TASK OBJECTIVE
Arrange the listing below, from its first line through the line containing "will (x=1189, y=566).", as a Markdown table with the columns Row and Line. Number each row and leave out any blank lines.

DATA FOR PROCESSING
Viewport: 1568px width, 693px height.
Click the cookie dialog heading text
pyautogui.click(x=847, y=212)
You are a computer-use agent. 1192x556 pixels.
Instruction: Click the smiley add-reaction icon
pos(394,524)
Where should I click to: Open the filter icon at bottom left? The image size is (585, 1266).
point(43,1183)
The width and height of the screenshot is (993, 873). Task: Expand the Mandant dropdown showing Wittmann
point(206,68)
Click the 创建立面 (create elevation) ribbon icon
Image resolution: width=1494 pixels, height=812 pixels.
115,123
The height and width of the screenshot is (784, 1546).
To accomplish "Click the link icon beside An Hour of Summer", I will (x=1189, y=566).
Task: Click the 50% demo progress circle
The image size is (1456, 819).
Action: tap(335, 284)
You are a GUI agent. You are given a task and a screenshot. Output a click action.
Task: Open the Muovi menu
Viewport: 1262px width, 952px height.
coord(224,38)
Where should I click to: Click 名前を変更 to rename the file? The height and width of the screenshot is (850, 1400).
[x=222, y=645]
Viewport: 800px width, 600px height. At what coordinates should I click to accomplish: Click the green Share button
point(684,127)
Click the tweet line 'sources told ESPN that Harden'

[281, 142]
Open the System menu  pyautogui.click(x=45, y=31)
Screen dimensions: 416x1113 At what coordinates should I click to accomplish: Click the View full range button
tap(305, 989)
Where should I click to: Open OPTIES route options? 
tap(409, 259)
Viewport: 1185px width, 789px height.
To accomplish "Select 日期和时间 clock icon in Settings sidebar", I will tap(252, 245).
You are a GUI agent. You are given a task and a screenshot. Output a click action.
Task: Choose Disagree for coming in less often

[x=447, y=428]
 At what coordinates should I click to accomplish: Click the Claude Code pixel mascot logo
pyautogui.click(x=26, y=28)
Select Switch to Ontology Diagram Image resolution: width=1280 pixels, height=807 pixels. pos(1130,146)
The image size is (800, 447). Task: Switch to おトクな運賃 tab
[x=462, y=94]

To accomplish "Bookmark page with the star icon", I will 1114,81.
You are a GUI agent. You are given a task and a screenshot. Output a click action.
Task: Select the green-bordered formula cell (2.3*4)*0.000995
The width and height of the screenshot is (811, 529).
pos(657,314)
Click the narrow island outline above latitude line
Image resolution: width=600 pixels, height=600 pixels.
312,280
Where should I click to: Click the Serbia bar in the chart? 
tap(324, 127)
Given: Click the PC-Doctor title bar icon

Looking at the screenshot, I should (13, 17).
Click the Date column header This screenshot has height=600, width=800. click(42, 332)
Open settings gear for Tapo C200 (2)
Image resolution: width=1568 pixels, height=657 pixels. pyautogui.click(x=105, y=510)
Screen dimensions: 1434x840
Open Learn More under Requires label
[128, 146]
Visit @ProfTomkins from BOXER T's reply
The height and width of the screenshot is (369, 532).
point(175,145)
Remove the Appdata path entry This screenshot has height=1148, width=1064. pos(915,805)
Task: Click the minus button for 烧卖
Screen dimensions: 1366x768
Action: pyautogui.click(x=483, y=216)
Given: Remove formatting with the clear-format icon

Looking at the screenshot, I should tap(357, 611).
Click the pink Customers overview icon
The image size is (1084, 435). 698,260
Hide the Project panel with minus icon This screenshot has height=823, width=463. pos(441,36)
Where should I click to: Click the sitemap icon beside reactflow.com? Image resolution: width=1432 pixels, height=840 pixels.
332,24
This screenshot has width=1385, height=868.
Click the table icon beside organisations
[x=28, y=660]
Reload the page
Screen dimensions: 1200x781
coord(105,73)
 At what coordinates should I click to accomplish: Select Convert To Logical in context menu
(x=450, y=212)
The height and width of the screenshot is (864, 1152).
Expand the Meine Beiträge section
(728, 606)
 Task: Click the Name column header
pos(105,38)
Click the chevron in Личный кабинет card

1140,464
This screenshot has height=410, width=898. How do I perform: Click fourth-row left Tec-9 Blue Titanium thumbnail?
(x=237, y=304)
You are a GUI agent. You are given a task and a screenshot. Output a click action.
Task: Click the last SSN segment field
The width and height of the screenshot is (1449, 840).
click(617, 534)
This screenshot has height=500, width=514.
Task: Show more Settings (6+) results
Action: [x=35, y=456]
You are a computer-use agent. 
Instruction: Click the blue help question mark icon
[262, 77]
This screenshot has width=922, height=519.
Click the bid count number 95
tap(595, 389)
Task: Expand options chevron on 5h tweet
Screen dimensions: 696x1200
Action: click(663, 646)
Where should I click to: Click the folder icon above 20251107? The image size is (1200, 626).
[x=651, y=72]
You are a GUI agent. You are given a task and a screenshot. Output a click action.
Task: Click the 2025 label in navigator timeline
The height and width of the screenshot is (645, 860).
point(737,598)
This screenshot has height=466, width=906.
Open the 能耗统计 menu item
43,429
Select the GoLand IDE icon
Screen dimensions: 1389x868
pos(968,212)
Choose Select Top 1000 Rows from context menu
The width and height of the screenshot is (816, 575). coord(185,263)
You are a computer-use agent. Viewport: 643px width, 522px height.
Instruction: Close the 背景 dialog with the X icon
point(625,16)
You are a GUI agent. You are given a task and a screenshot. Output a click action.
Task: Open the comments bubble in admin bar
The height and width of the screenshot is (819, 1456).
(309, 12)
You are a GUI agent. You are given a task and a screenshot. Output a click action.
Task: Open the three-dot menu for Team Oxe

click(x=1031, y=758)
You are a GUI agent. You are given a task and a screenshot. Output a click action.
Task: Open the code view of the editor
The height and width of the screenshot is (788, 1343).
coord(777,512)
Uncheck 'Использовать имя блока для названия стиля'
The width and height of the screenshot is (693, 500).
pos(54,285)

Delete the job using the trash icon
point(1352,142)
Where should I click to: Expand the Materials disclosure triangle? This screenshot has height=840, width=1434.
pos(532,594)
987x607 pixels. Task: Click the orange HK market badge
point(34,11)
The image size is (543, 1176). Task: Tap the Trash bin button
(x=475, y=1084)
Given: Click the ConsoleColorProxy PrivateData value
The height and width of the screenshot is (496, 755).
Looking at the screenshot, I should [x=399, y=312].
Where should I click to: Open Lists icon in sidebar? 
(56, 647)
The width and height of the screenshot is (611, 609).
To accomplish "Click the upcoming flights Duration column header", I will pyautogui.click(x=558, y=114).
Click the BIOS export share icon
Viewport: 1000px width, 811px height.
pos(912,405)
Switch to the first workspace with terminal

EXERCISE RESPONSE
| Row | Line |
|---|---|
| 1 | Viewport: 1568px width, 693px height. |
| 2 | Click the cookie dialog heading text |
| 3 | pyautogui.click(x=847, y=212) |
| 4 | You are a computer-use agent. 1192x556 pixels. |
| 5 | Instruction: Click the smiley add-reaction icon |
| 6 | pos(394,524) |
| 7 | Where should I click to: Open the filter icon at bottom left? The image size is (585, 1266). |
| 8 | point(43,1183) |
| 9 | The width and height of the screenshot is (993, 873). Task: Expand the Mandant dropdown showing Wittmann |
| 10 | point(206,68) |
| 11 | Click the 创建立面 (create elevation) ribbon icon |
| 12 | Image resolution: width=1494 pixels, height=812 pixels. |
| 13 | 115,123 |
| 14 | The height and width of the screenshot is (784, 1546). |
| 15 | To accomplish "Click the link icon beside An Hour of Summer", I will (x=1189, y=566). |